= EXERCISE PROMPT =
Using the listing below, copy exactly the lines from the one containing "[1 Class Nails] (54, 2446)" to the one containing "Vignola (363, 2250)", both lines included, and no others.

-- EXERCISE INPUT follows --

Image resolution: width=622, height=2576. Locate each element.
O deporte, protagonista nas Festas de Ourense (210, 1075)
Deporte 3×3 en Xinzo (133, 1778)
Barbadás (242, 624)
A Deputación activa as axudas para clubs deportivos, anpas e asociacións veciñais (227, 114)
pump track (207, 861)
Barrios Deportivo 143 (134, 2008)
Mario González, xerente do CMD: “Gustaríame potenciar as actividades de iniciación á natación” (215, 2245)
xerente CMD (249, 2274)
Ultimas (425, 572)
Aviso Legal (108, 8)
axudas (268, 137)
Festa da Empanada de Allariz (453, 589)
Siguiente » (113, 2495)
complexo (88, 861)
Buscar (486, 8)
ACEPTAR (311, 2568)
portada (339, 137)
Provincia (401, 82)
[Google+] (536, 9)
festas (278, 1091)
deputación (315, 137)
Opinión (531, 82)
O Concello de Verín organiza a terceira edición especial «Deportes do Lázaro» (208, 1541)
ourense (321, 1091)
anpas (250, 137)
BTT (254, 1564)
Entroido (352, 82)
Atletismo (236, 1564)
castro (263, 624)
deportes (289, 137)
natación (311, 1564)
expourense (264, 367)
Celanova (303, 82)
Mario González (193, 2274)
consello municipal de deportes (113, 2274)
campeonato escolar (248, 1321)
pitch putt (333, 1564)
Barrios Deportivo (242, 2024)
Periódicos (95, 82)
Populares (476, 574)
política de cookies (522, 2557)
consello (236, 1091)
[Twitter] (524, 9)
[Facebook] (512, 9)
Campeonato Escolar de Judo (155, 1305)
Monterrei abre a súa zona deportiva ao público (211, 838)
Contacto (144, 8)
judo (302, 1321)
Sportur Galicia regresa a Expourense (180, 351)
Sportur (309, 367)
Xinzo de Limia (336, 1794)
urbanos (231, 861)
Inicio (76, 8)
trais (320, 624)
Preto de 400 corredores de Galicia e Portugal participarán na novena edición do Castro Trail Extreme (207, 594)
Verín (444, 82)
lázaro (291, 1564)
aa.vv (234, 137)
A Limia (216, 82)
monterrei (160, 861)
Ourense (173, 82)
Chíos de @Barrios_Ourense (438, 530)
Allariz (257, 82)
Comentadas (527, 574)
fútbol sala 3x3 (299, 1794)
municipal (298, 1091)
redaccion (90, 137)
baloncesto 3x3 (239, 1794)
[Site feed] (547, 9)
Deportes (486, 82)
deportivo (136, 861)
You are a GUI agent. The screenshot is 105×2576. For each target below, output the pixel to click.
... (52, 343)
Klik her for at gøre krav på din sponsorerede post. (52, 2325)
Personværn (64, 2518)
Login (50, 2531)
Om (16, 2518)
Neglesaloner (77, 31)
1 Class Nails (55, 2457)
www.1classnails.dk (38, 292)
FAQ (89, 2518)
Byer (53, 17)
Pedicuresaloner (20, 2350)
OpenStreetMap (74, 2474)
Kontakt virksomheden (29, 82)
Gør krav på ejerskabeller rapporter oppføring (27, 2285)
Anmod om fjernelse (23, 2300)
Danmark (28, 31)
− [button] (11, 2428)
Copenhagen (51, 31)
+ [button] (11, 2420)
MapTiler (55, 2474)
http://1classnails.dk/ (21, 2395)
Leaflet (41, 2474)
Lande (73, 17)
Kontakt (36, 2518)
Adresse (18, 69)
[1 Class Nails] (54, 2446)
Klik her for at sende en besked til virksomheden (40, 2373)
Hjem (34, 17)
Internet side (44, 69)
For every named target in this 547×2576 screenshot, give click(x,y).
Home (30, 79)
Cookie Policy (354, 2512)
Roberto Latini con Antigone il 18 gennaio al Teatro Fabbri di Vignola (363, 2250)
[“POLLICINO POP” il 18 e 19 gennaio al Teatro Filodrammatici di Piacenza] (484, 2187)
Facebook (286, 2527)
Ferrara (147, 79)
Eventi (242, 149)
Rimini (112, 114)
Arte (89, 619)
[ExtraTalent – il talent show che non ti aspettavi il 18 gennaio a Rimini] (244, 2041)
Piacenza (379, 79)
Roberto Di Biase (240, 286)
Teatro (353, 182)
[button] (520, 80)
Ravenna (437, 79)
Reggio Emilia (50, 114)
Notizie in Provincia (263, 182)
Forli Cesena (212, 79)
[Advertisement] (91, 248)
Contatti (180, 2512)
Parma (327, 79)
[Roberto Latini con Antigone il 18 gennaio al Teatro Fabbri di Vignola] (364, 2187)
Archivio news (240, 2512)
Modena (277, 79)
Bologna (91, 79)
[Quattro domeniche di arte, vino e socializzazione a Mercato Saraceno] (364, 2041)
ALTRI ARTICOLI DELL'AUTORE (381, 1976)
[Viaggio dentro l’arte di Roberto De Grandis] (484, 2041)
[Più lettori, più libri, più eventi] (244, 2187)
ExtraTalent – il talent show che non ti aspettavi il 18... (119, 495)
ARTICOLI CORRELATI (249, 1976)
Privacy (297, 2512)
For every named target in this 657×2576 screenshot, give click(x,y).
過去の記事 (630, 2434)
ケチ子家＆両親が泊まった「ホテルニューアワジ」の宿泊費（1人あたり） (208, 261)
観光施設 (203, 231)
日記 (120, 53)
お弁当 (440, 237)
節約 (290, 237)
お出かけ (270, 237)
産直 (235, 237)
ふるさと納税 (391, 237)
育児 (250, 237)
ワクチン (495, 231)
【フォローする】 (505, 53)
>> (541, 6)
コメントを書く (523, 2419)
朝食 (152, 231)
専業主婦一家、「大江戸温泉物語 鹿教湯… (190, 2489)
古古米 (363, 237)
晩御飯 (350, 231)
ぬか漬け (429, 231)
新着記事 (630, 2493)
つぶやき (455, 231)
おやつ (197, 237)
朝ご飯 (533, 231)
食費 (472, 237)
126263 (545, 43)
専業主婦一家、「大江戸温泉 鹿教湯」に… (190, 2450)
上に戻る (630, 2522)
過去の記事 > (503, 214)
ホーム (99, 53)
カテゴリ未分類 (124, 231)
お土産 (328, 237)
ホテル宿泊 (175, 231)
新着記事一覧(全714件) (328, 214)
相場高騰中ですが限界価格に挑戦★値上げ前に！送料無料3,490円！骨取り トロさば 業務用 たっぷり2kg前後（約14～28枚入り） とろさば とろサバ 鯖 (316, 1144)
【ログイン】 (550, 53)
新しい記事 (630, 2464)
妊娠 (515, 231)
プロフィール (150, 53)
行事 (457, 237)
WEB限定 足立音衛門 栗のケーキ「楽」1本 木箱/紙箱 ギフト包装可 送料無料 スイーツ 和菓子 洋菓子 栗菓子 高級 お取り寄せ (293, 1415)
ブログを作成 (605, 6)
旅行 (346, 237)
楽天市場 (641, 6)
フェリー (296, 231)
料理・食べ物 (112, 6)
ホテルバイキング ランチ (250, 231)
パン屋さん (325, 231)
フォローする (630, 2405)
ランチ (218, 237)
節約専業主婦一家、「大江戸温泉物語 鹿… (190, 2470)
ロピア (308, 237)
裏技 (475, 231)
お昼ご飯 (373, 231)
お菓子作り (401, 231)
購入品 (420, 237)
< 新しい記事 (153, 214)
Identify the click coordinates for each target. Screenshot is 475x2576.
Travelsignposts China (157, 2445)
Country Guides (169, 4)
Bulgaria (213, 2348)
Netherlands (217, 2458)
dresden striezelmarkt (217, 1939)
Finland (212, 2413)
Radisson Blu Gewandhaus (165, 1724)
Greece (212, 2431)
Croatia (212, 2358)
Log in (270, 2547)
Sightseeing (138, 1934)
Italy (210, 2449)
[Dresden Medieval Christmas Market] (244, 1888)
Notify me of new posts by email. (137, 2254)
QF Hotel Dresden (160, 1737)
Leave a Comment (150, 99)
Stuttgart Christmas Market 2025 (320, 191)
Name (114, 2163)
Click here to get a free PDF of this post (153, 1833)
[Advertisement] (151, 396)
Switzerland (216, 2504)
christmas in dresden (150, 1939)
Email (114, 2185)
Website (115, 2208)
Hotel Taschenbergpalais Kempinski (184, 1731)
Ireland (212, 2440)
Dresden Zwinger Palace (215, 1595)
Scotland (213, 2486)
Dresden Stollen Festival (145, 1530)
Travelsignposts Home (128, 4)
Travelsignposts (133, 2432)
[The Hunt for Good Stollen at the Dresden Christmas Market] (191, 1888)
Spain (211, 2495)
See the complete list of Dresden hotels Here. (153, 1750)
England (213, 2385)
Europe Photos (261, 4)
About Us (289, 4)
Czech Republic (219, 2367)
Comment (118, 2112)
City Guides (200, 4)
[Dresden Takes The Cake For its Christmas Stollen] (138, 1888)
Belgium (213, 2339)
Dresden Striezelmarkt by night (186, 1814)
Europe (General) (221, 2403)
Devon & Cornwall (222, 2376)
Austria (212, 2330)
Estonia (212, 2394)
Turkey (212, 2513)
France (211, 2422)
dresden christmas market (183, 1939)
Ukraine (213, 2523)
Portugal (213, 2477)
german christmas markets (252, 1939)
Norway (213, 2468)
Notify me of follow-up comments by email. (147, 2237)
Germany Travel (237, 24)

-- EXERCISE INPUT concluded --

= SOLUTION BELOW =
[1 Class Nails] (54, 2446)
Klik her for at sende en besked til virksomheden (40, 2373)
Hjem (34, 17)
Internet side (44, 69)
For every named target in this 547×2576 screenshot, give click(x,y).
Home (30, 79)
Cookie Policy (354, 2512)
Roberto Latini con Antigone il 18 gennaio al Teatro Fabbri di Vignola (363, 2250)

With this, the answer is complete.